## EXERCISE BRIEF
Please write every entry out again, exactly as it reads below.
------------------------------
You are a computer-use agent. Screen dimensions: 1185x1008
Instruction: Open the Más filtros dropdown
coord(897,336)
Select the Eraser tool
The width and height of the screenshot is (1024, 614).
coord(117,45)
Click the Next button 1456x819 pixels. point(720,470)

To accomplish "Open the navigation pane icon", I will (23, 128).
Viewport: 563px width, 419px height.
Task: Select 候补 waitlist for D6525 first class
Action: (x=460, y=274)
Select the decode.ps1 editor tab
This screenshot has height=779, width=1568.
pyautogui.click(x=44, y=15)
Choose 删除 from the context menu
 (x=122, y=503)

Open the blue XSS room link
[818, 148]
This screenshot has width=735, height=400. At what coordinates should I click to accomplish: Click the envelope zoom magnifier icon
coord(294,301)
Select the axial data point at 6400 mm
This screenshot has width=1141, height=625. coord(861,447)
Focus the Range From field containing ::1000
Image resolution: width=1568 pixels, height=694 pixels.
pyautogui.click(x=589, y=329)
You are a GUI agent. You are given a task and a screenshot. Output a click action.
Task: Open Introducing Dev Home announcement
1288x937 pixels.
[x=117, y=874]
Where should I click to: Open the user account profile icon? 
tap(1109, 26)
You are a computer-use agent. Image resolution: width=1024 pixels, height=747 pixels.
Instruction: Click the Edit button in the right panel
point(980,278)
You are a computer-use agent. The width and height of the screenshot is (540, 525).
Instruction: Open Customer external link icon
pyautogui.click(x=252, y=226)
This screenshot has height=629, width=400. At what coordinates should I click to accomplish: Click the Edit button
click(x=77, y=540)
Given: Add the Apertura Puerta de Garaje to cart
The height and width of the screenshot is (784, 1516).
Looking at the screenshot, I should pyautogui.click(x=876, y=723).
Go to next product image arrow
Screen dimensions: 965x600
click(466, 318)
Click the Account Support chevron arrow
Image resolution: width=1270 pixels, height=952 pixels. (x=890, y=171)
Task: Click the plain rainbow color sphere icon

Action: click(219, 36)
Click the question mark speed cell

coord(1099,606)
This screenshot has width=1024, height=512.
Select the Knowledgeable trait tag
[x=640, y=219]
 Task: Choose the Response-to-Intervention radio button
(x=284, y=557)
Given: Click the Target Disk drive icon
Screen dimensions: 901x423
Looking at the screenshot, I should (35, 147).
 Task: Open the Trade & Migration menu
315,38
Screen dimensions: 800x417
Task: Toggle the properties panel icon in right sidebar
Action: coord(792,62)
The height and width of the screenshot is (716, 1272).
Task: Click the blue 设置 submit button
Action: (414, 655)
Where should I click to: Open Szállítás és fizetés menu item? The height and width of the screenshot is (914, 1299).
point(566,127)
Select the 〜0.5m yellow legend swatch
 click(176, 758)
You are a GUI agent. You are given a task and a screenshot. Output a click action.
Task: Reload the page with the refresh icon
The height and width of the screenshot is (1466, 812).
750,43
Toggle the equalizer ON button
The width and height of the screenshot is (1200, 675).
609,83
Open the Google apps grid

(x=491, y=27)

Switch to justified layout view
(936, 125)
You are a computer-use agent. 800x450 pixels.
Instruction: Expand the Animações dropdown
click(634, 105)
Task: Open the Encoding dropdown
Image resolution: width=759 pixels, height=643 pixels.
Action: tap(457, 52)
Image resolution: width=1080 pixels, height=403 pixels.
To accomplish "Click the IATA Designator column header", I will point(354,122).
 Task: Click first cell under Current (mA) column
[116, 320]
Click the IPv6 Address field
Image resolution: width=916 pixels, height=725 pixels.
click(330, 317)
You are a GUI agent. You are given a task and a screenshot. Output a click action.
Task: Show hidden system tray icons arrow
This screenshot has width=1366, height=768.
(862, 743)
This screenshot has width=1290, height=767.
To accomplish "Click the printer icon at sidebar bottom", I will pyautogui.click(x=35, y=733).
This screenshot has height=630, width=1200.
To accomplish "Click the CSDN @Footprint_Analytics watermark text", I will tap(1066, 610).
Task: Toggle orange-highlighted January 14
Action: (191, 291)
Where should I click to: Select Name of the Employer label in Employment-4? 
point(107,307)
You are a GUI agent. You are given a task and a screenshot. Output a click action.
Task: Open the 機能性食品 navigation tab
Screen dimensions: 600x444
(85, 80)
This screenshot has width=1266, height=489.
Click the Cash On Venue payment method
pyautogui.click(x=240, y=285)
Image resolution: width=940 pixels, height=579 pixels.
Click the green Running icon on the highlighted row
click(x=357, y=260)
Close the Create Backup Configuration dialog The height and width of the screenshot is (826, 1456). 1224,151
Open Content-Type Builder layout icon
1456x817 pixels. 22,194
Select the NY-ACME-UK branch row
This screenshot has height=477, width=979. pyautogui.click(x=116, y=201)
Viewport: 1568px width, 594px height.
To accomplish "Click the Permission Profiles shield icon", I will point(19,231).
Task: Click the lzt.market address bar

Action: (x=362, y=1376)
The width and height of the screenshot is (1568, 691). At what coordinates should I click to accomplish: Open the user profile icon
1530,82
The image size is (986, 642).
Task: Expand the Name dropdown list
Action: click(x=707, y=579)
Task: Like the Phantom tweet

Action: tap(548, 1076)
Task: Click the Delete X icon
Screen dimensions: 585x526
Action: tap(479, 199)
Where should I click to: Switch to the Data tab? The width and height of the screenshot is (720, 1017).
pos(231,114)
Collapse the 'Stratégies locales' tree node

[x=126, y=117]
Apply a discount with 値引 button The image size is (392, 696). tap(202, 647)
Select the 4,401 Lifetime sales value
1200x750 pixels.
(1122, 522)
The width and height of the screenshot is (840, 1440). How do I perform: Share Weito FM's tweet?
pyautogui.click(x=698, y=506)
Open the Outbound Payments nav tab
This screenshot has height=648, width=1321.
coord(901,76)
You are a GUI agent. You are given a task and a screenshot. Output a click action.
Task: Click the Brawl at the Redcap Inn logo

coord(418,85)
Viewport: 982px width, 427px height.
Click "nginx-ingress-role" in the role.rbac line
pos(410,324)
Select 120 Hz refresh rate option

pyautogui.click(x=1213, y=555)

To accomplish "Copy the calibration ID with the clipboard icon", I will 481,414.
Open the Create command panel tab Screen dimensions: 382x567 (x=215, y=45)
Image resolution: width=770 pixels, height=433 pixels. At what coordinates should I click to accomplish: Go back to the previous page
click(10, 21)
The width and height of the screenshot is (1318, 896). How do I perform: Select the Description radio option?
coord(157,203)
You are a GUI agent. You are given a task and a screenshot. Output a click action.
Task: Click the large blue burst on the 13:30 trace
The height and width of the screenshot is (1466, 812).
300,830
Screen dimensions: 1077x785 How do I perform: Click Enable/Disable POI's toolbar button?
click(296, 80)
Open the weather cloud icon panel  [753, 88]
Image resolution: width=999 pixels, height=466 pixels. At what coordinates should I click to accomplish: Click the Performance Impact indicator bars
------------------------------
## OUTPUT BELOW
You are a computer-use agent. Screen dimensions: 1185x1008
Instruction: Open the Más filtros dropdown
coord(897,336)
Select the Eraser tool
The width and height of the screenshot is (1024, 614).
coord(117,45)
Click the Next button 1456x819 pixels. point(720,470)

To accomplish "Open the navigation pane icon", I will (23, 128).
Viewport: 563px width, 419px height.
Task: Select 候补 waitlist for D6525 first class
Action: (x=460, y=274)
Select the decode.ps1 editor tab
This screenshot has height=779, width=1568.
pyautogui.click(x=44, y=15)
Choose 删除 from the context menu
 (x=122, y=503)

Open the blue XSS room link
[818, 148]
This screenshot has width=735, height=400. At what coordinates should I click to accomplish: Click the envelope zoom magnifier icon
coord(294,301)
Select the axial data point at 6400 mm
This screenshot has width=1141, height=625. coord(861,447)
Focus the Range From field containing ::1000
Image resolution: width=1568 pixels, height=694 pixels.
pyautogui.click(x=589, y=329)
You are a GUI agent. You are given a task and a screenshot. Output a click action.
Task: Open Introducing Dev Home announcement
1288x937 pixels.
[x=117, y=874]
Where should I click to: Open the user account profile icon? 
tap(1109, 26)
You are a computer-use agent. Image resolution: width=1024 pixels, height=747 pixels.
Instruction: Click the Edit button in the right panel
point(980,278)
You are a computer-use agent. The width and height of the screenshot is (540, 525).
Instruction: Open Customer external link icon
pyautogui.click(x=252, y=226)
This screenshot has height=629, width=400. At what coordinates should I click to accomplish: Click the Edit button
click(x=77, y=540)
Given: Add the Apertura Puerta de Garaje to cart
The height and width of the screenshot is (784, 1516).
Looking at the screenshot, I should pyautogui.click(x=876, y=723).
Go to next product image arrow
Screen dimensions: 965x600
click(466, 318)
Click the Account Support chevron arrow
Image resolution: width=1270 pixels, height=952 pixels. (x=890, y=171)
Task: Click the plain rainbow color sphere icon

Action: click(219, 36)
Click the question mark speed cell

coord(1099,606)
This screenshot has width=1024, height=512.
Select the Knowledgeable trait tag
[x=640, y=219]
 Task: Choose the Response-to-Intervention radio button
(x=284, y=557)
Given: Click the Target Disk drive icon
Screen dimensions: 901x423
Looking at the screenshot, I should (35, 147).
 Task: Open the Trade & Migration menu
315,38
Screen dimensions: 800x417
Task: Toggle the properties panel icon in right sidebar
Action: coord(792,62)
The height and width of the screenshot is (716, 1272).
Task: Click the blue 设置 submit button
Action: (414, 655)
Where should I click to: Open Szállítás és fizetés menu item? The height and width of the screenshot is (914, 1299).
point(566,127)
Select the 〜0.5m yellow legend swatch
 click(176, 758)
You are a GUI agent. You are given a task and a screenshot. Output a click action.
Task: Reload the page with the refresh icon
The height and width of the screenshot is (1466, 812).
750,43
Toggle the equalizer ON button
The width and height of the screenshot is (1200, 675).
609,83
Open the Google apps grid

(x=491, y=27)

Switch to justified layout view
(936, 125)
You are a computer-use agent. 800x450 pixels.
Instruction: Expand the Animações dropdown
click(634, 105)
Task: Open the Encoding dropdown
Image resolution: width=759 pixels, height=643 pixels.
Action: tap(457, 52)
Image resolution: width=1080 pixels, height=403 pixels.
To accomplish "Click the IATA Designator column header", I will point(354,122).
 Task: Click first cell under Current (mA) column
[116, 320]
Click the IPv6 Address field
Image resolution: width=916 pixels, height=725 pixels.
click(330, 317)
You are a GUI agent. You are given a task and a screenshot. Output a click action.
Task: Show hidden system tray icons arrow
This screenshot has width=1366, height=768.
(862, 743)
This screenshot has width=1290, height=767.
To accomplish "Click the printer icon at sidebar bottom", I will pyautogui.click(x=35, y=733).
This screenshot has height=630, width=1200.
To accomplish "Click the CSDN @Footprint_Analytics watermark text", I will tap(1066, 610).
Task: Toggle orange-highlighted January 14
Action: (191, 291)
Where should I click to: Select Name of the Employer label in Employment-4? 
point(107,307)
You are a GUI agent. You are given a task and a screenshot. Output a click action.
Task: Open the 機能性食品 navigation tab
Screen dimensions: 600x444
(85, 80)
This screenshot has width=1266, height=489.
Click the Cash On Venue payment method
pyautogui.click(x=240, y=285)
Image resolution: width=940 pixels, height=579 pixels.
Click the green Running icon on the highlighted row
click(x=357, y=260)
Close the Create Backup Configuration dialog The height and width of the screenshot is (826, 1456). 1224,151
Open Content-Type Builder layout icon
1456x817 pixels. 22,194
Select the NY-ACME-UK branch row
This screenshot has height=477, width=979. pyautogui.click(x=116, y=201)
Viewport: 1568px width, 594px height.
To accomplish "Click the Permission Profiles shield icon", I will point(19,231).
Task: Click the lzt.market address bar

Action: (x=362, y=1376)
The width and height of the screenshot is (1568, 691). At what coordinates should I click to accomplish: Open the user profile icon
1530,82
The image size is (986, 642).
Task: Expand the Name dropdown list
Action: click(x=707, y=579)
Task: Like the Phantom tweet

Action: tap(548, 1076)
Task: Click the Delete X icon
Screen dimensions: 585x526
Action: tap(479, 199)
Where should I click to: Switch to the Data tab? The width and height of the screenshot is (720, 1017).
pos(231,114)
Collapse the 'Stratégies locales' tree node

[x=126, y=117]
Apply a discount with 値引 button The image size is (392, 696). tap(202, 647)
Select the 4,401 Lifetime sales value
1200x750 pixels.
(1122, 522)
The width and height of the screenshot is (840, 1440). How do I perform: Share Weito FM's tweet?
pyautogui.click(x=698, y=506)
Open the Outbound Payments nav tab
This screenshot has height=648, width=1321.
coord(901,76)
You are a GUI agent. You are given a task and a screenshot. Output a click action.
Task: Click the Brawl at the Redcap Inn logo

coord(418,85)
Viewport: 982px width, 427px height.
Click "nginx-ingress-role" in the role.rbac line
pos(410,324)
Select 120 Hz refresh rate option

pyautogui.click(x=1213, y=555)

To accomplish "Copy the calibration ID with the clipboard icon", I will 481,414.
Open the Create command panel tab Screen dimensions: 382x567 (x=215, y=45)
Image resolution: width=770 pixels, height=433 pixels. At what coordinates should I click to accomplish: Go back to the previous page
click(10, 21)
The width and height of the screenshot is (1318, 896). How do I perform: Select the Description radio option?
coord(157,203)
You are a GUI agent. You are given a task and a screenshot. Output a click action.
Task: Click the large blue burst on the 13:30 trace
The height and width of the screenshot is (1466, 812).
300,830
Screen dimensions: 1077x785 How do I perform: Click Enable/Disable POI's toolbar button?
click(296, 80)
Open the weather cloud icon panel  [753, 88]
Image resolution: width=999 pixels, height=466 pixels. At what coordinates should I click to accomplish: Click the Performance Impact indicator bars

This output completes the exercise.